Not only do these rolls taste of pumpkin, but they look like mini pumpkins too! A super simple technique, but one that takes these spiced pumpkin rolls to a totally different level. I use just normal brown string to tie up my rolls and have never had issue. I would, however, recommend buying the least fuzzy string you can find. Greasing the string with butter or vegetable shortening before tying up your rolls, too. This will ensure that the string does not stick to them. Nobody wants a hairy bread roll!
This recipe uses fresh pumpkin however you are welcome to use canned, if you can get hold of it. Do not use pumpkin sold as the carving variety. Carving pumpkins are grown to be large, with a big cavity full of seeds for you to scoop out before carving. As a result, they have little flavour. You are looking for the smaller, edible kind of pumpkin or squash. If you cant find edible pumpkins, you could just as easily use butternut squash. Sweet potato woulds well as a substitute too. Your rolls will still taste great!
Spiced Pumpkin Rolls
- 200 g pumpkin uncooked
- 150 ml milk
- 1 egg large
- 450 g strong white flour
- 14 g instant yeast
- 75 g caster sugar
- 1 tbsp ground cinnamon
- ¼ tsp cloves
- ¼ tsp nutmeg
- 8 flaked almonds to decorate
- Peel and dice the pumpkin into cubes of approximately 1 inch in thickness. Steam until soft, before mashing into a purée. Leave to cool.

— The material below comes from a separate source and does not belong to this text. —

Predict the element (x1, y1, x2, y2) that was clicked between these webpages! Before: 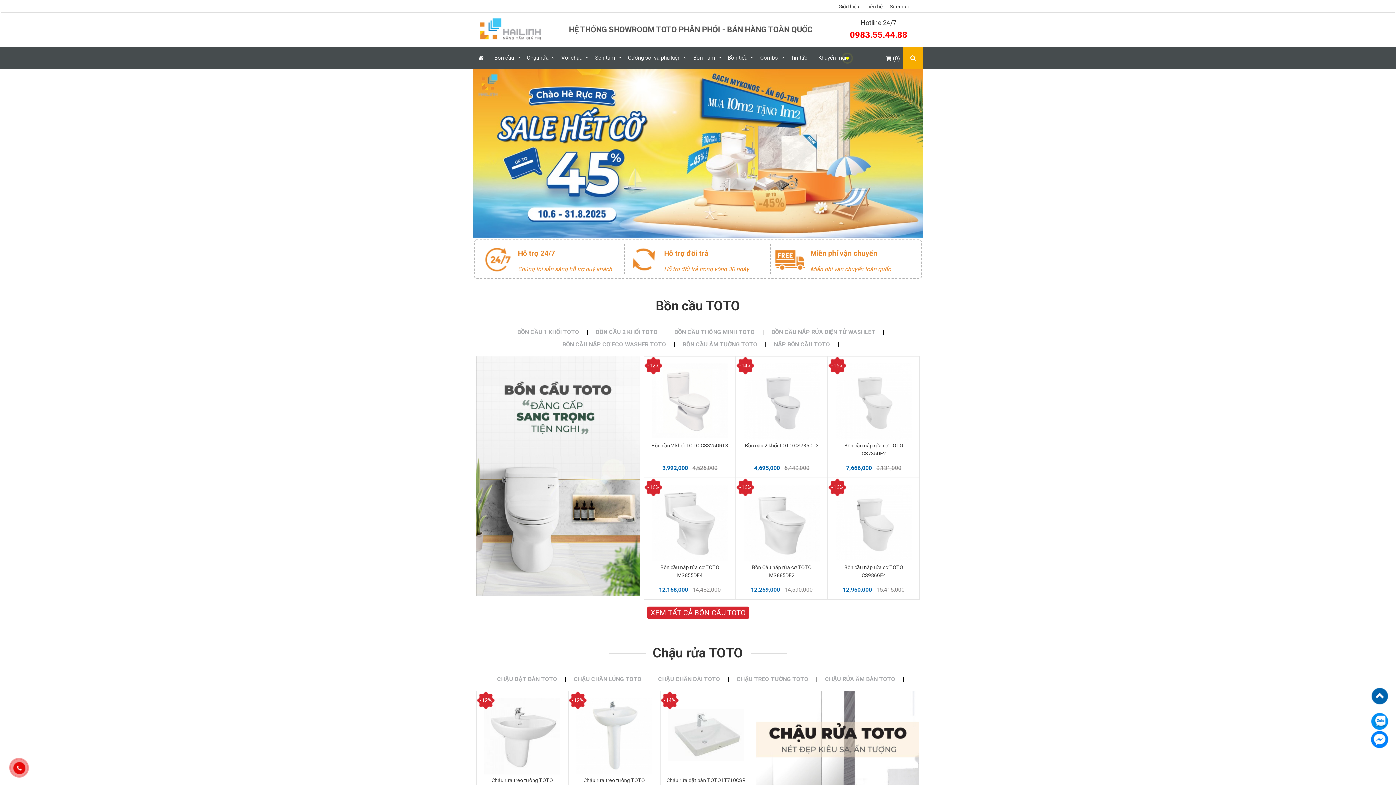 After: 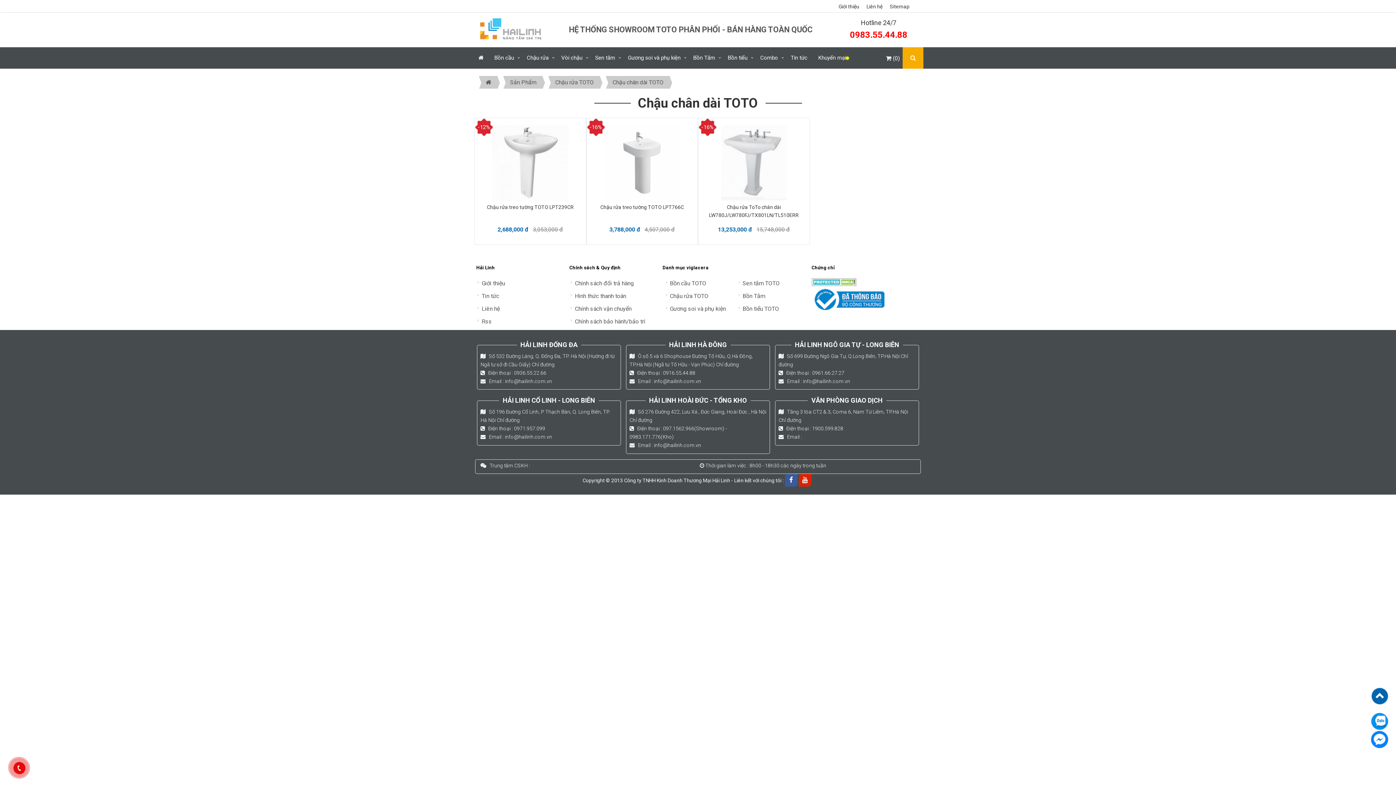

- In a mixing bowl, add the cooled pumpkin purée, milk and egg. Whisk to fully combine.
- Next, add the flour, yeast, sugar, and spices. Mixing thoroughly to combine, squeezing the dough in your hand to ensure all the flour is hydrated.
- Knead the dough on a floured surface for 12-15 minutes (by hand) or 5-6 minutes on a medium speed in a stand mixer. The dough should have elasticity and spring back when lightly pressed.
- Place the kneaded dough in a greased bowl and cover with a damp tea towel. Prove for one hour.
- Once proved, divide the dough into eight equal pieces before rolling each piece into a ball.
- Take a piece of string approximately three feet in length and coat with butter. Repeat a further seven times so that you have eight lengths of greased string.
- Roll each dough ball in a little flour (the surface of the dough ball should be lightly dusted, not heavily coated) before placing into the the centre of a piece of string.
- Take the two ends of the string, cross the left over the right and before turning 90° to create a cross. Turn the dough ball over and repeat (turning 45° this time). Turn the dough ball over again and repeat one final time, turning 45° before tying a knot to secure. Each dough ball should be divided into eight sections by the string (see picture below).
- Place the wrapped dough balls on a baking sheet and leave to prove for a further 30 minutes. Meanwhile, preheat the oven to 175°C.
- Pierce the top/centre of each roll with a flaked almond (to create the pumpkin stalk) and bake on the middle shelf for 20-25 minutes (with the string still on).
- Remove the baked rolls from the oven and leave to cool for 5-10 minutes before cutting and removing the string.
- Allow to fully cool before serving.